Work task:
Filter the entries for the word "zdrowie". Copy each line in which it occurs.

Items from a data source:
▽

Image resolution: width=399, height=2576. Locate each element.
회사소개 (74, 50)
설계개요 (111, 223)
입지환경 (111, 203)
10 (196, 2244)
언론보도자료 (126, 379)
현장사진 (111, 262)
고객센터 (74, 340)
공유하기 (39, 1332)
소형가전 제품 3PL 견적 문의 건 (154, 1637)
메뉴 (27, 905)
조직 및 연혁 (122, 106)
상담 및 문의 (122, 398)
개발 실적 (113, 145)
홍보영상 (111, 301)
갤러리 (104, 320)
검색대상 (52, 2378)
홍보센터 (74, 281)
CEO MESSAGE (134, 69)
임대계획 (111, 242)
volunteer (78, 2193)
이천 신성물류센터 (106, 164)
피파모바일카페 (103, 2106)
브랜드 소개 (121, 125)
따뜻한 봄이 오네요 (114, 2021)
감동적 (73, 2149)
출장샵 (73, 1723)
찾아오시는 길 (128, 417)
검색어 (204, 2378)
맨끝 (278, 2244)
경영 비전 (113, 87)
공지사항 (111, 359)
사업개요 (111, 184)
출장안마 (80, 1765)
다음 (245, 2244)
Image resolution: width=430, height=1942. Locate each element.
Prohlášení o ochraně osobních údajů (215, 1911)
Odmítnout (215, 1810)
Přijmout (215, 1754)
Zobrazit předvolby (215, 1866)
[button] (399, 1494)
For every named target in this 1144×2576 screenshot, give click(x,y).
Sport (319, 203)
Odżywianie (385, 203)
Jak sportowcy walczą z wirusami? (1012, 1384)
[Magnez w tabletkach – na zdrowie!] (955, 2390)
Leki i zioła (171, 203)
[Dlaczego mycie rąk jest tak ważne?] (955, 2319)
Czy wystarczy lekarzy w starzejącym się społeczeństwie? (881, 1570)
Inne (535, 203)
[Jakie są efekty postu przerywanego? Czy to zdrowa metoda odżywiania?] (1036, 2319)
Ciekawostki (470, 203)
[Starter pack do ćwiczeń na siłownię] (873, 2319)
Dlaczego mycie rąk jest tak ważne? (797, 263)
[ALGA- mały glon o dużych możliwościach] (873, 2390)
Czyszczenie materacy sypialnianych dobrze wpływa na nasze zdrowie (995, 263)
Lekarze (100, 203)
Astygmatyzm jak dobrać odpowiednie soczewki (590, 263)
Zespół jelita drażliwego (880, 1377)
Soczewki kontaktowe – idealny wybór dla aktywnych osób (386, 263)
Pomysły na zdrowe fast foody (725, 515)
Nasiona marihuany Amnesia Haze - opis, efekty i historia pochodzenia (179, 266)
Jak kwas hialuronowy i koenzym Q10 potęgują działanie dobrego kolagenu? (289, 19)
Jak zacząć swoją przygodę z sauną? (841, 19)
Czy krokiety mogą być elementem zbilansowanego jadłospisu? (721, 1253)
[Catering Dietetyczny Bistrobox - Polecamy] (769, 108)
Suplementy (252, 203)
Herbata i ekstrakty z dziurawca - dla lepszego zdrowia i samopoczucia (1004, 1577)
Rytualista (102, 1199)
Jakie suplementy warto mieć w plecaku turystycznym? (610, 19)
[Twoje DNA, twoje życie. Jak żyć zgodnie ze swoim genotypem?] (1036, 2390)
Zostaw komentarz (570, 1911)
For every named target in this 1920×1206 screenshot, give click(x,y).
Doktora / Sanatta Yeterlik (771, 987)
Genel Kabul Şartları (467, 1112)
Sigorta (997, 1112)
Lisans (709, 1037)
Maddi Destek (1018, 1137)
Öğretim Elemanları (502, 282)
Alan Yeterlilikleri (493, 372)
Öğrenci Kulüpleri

△

Answer box:
[Magnez w tabletkach – na zdrowie!] (955, 2390)
Czyszczenie materacy sypialnianych dobrze wpływa na nasze zdrowie (995, 263)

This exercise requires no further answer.